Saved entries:
┄┄┄┄┄┄┄┄┄┄

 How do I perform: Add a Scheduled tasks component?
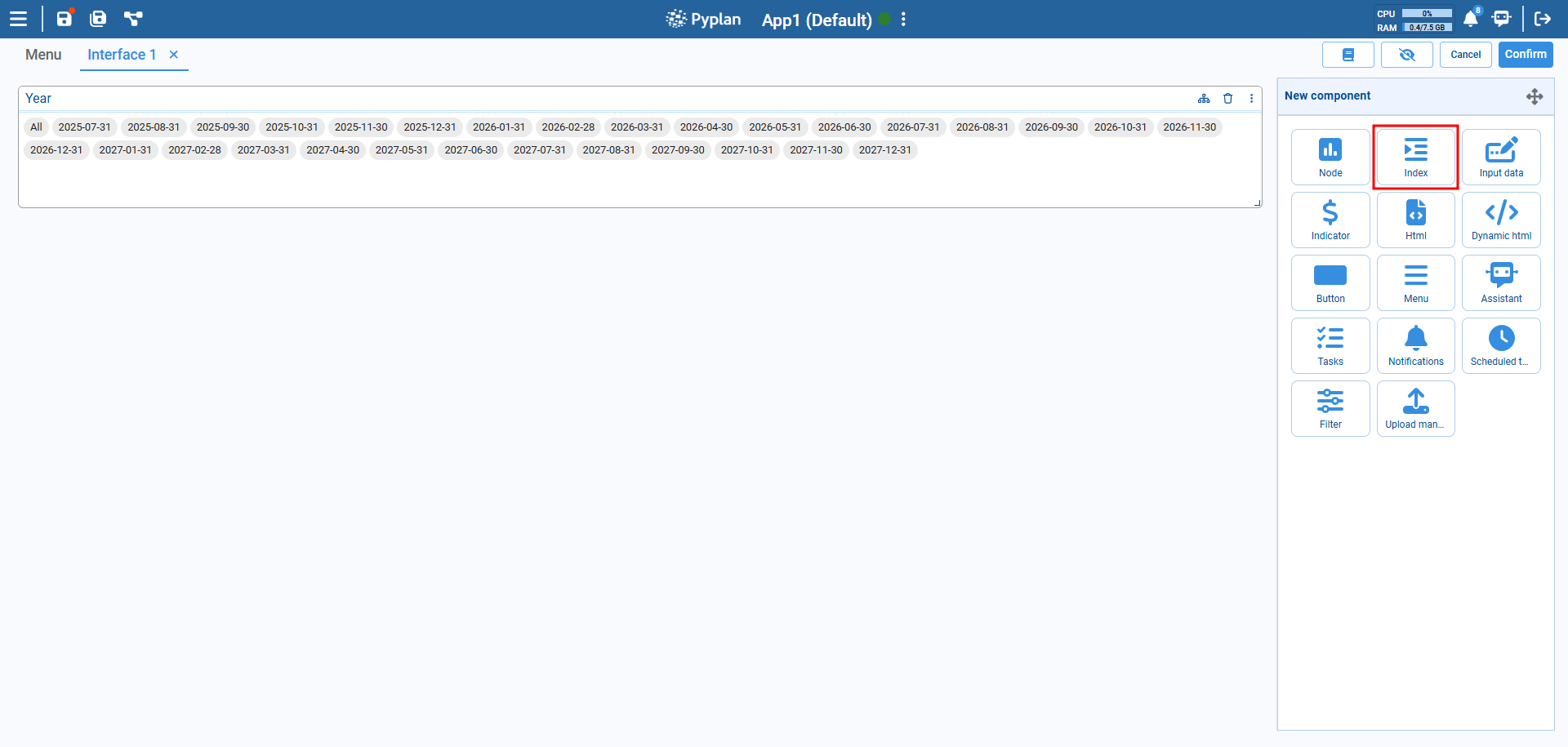[1501, 345]
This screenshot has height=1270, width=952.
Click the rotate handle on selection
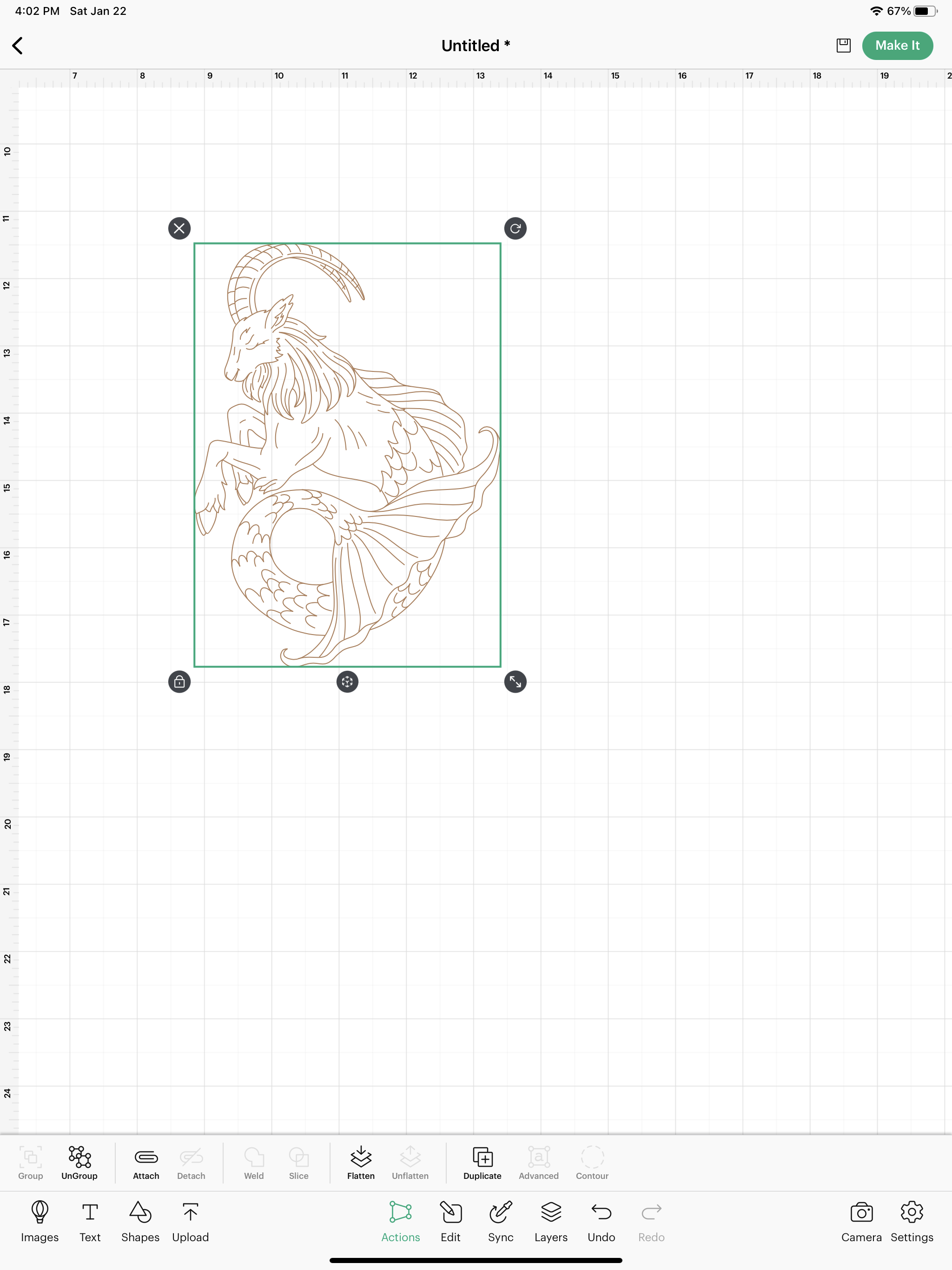point(515,229)
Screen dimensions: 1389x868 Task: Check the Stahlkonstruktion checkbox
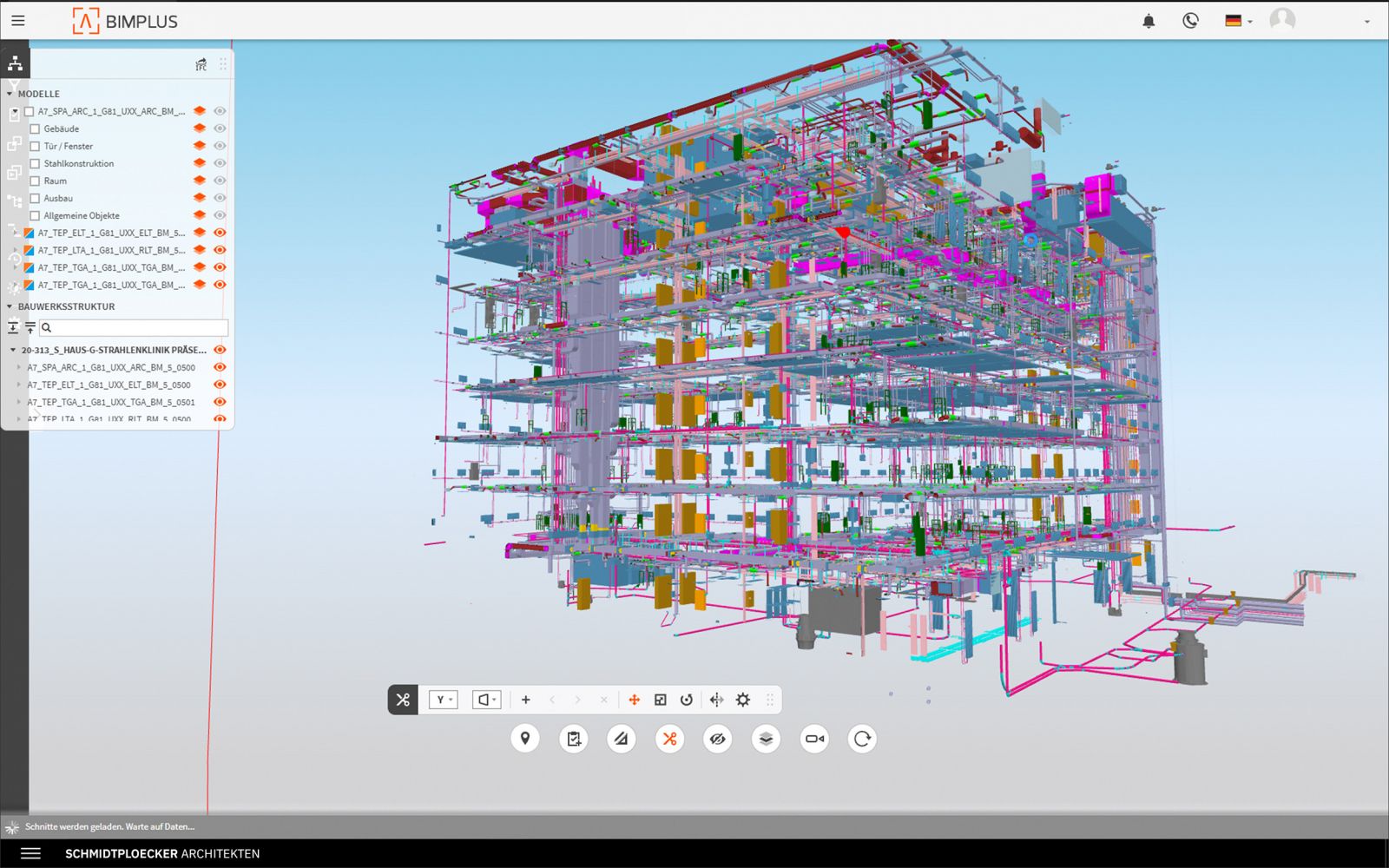click(x=34, y=163)
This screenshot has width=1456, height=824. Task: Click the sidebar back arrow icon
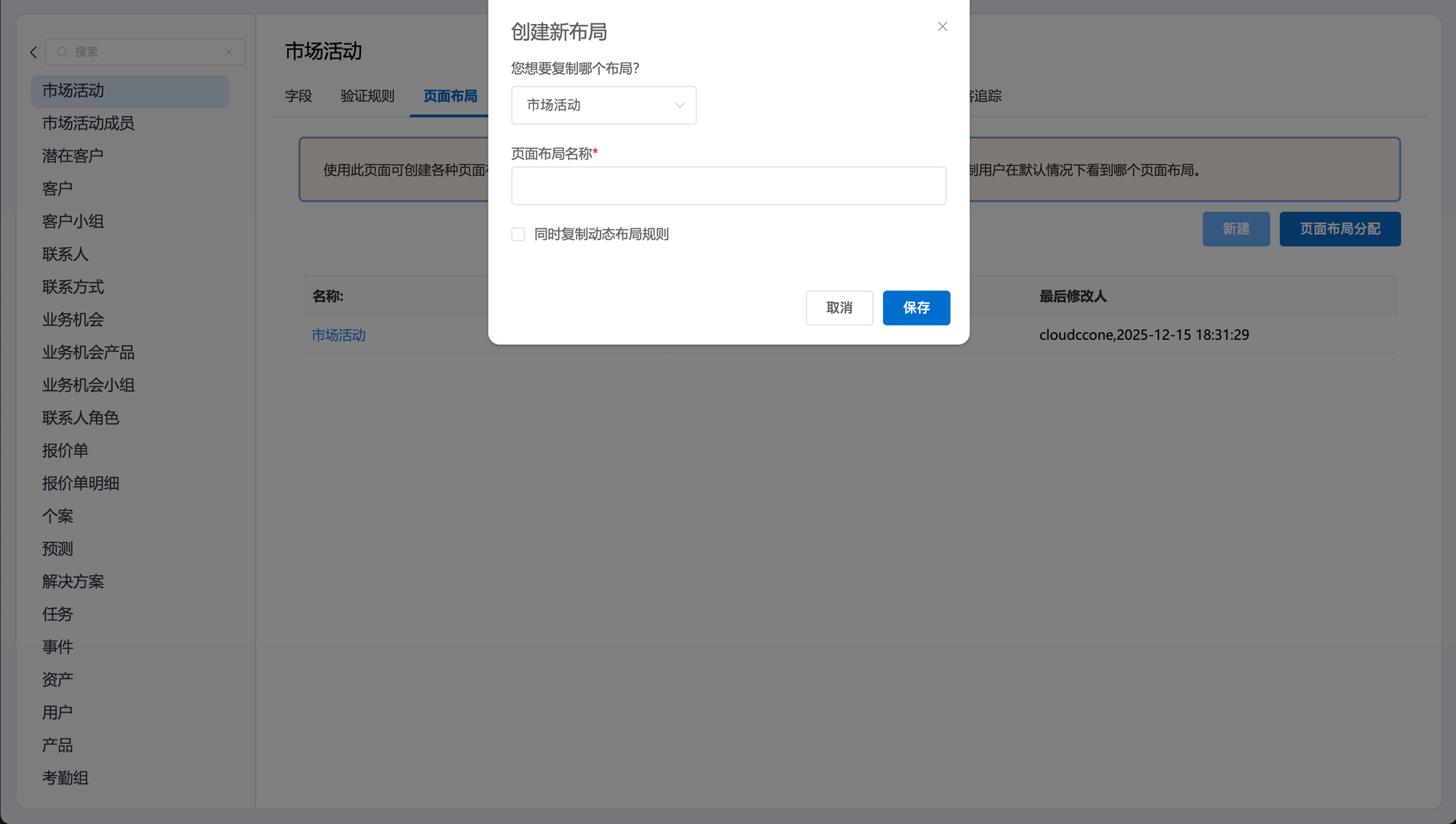33,52
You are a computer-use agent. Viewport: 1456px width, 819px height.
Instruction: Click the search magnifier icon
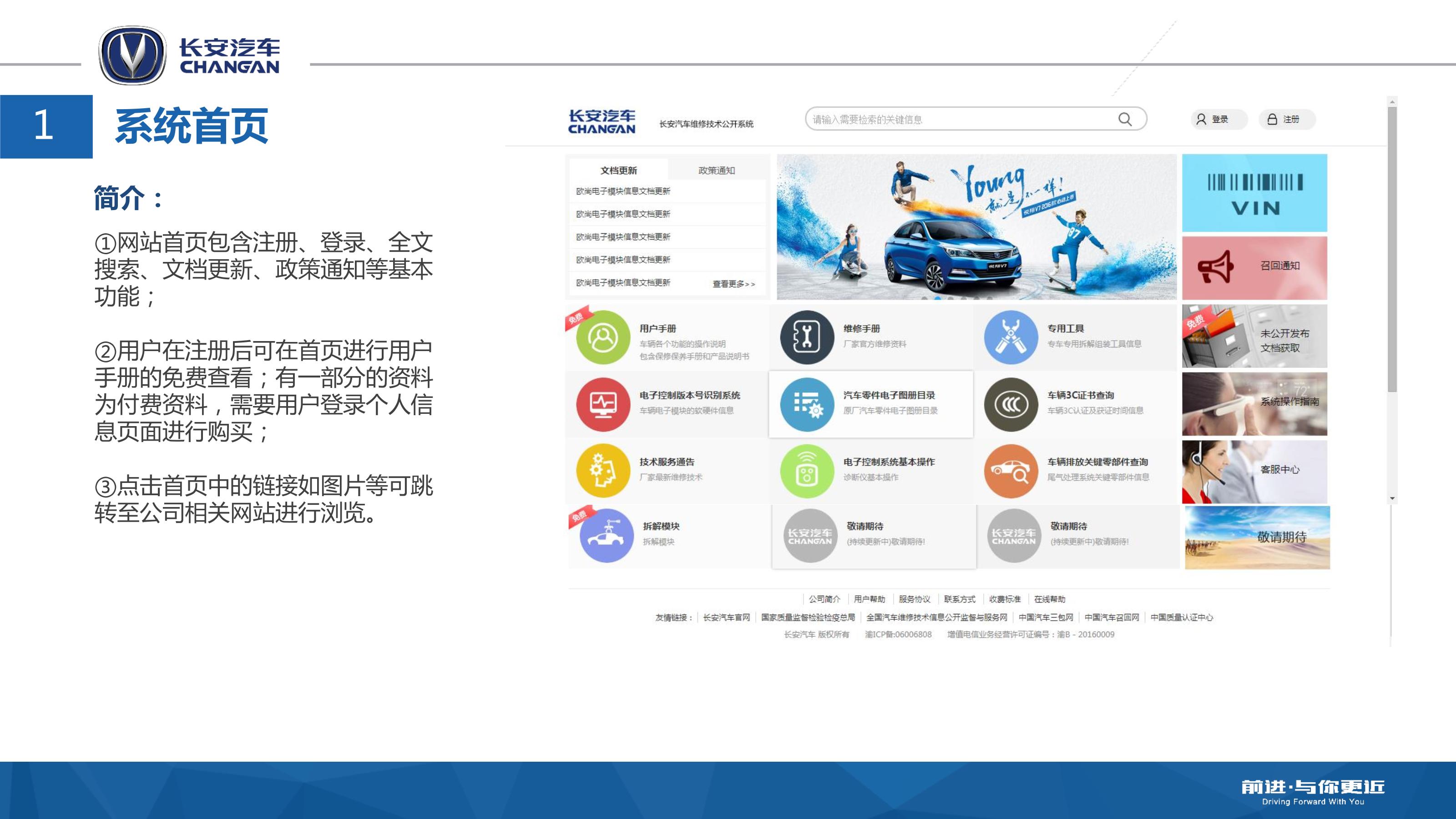coord(1125,119)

┄┄┄┄┄┄┄┄┄┄

## [The task]
Your answer must be an exact repeat of the records above, with the pictures left out.

## [Task result]
 How do I perform: Add a Scheduled tasks component?
[1501, 345]
This screenshot has height=1270, width=952.
Click the rotate handle on selection
point(515,229)
Screen dimensions: 1389x868 Task: Check the Stahlkonstruktion checkbox
click(x=34, y=163)
This screenshot has width=1456, height=824. Task: Click the sidebar back arrow icon
33,52
You are a computer-use agent. Viewport: 1456px width, 819px height.
Instruction: Click the search magnifier icon
coord(1125,119)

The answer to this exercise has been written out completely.